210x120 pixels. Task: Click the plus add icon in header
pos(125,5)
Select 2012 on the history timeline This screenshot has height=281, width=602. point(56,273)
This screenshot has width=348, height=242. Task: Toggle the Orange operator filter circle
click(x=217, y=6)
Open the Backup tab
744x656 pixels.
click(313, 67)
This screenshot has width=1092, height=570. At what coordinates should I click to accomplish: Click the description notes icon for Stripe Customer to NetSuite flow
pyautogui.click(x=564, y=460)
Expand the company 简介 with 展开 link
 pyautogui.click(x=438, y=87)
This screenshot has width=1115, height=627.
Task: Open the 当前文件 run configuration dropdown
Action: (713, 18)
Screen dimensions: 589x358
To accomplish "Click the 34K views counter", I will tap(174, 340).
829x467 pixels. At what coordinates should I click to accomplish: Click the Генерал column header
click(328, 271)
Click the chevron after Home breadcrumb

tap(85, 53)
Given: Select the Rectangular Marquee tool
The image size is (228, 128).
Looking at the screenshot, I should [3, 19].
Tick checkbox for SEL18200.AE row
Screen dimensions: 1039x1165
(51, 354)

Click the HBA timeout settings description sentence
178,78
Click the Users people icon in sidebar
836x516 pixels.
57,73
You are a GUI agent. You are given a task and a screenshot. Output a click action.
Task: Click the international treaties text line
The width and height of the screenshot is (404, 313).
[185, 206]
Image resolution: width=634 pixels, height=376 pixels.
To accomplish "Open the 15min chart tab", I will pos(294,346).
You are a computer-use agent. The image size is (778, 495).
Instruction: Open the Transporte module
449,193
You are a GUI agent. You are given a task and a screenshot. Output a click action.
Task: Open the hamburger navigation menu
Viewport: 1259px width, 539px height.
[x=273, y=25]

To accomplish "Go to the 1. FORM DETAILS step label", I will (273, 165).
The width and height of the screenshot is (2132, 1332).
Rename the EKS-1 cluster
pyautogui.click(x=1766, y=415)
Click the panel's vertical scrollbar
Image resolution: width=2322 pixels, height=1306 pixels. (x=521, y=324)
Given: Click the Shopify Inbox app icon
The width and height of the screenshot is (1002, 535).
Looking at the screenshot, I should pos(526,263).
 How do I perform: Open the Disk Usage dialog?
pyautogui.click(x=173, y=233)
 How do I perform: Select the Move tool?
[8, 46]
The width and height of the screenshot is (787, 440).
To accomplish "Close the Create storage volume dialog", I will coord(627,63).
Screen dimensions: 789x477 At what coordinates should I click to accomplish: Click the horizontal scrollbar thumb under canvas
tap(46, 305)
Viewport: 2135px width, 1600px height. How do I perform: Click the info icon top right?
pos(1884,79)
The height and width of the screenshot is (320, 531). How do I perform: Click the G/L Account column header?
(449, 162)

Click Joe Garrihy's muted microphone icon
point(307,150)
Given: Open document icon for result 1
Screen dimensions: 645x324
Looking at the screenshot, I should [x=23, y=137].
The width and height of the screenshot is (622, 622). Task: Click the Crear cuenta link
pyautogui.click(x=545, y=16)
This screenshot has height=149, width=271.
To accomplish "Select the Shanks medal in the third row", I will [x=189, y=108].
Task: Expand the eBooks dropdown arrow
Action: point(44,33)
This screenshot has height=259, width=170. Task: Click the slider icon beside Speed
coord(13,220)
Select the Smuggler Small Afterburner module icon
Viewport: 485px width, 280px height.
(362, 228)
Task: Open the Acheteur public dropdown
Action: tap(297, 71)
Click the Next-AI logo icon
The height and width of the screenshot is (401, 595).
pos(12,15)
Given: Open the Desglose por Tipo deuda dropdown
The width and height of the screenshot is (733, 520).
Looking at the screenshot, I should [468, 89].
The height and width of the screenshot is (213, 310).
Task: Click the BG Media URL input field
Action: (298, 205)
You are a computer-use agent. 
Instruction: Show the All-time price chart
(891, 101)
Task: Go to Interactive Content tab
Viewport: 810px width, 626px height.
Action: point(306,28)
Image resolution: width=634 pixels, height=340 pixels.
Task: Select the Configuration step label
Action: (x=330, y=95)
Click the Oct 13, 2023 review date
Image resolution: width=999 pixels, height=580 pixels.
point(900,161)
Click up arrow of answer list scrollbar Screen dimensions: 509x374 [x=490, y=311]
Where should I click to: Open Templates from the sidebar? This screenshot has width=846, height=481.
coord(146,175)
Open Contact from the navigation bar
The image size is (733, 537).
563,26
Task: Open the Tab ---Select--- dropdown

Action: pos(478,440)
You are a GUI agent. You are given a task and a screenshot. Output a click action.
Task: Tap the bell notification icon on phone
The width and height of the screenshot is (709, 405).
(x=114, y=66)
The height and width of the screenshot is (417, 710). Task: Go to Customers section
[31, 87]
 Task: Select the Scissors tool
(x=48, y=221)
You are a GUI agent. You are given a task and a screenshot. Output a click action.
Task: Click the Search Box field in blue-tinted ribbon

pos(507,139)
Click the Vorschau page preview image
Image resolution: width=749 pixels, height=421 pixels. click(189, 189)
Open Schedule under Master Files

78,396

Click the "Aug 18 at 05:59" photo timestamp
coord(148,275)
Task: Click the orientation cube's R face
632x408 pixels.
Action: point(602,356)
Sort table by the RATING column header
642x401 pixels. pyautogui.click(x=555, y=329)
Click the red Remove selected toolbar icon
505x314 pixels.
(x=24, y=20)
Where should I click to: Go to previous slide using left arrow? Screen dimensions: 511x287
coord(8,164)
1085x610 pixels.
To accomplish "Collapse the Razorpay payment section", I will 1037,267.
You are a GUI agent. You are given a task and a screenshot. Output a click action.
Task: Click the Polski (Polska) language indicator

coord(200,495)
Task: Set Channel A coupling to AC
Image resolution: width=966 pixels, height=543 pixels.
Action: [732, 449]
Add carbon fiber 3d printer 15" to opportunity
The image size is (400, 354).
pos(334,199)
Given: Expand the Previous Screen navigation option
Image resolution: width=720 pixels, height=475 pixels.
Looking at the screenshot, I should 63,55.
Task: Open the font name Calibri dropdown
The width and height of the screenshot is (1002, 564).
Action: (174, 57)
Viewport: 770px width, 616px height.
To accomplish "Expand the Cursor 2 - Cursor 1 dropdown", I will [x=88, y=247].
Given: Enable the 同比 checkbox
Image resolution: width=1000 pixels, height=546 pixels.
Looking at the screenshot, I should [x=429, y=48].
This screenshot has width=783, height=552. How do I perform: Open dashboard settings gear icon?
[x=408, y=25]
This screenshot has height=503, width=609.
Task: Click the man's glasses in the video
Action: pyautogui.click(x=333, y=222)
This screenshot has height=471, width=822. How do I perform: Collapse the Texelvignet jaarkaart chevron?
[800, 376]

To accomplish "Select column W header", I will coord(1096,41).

::::

Pick out each line of the items above that contains the string "coordinates" and reproduce it in full.

* **Result of this task**:
This screenshot has width=1092, height=570. At what coordinates should I click to accomplish: Click the description notes icon for Stripe Customer to NetSuite flow
829x467 pixels. At what coordinates should I click to accomplish: Click the Генерал column header
Screen dimensions: 789x477 At what coordinates should I click to accomplish: Click the horizontal scrollbar thumb under canvas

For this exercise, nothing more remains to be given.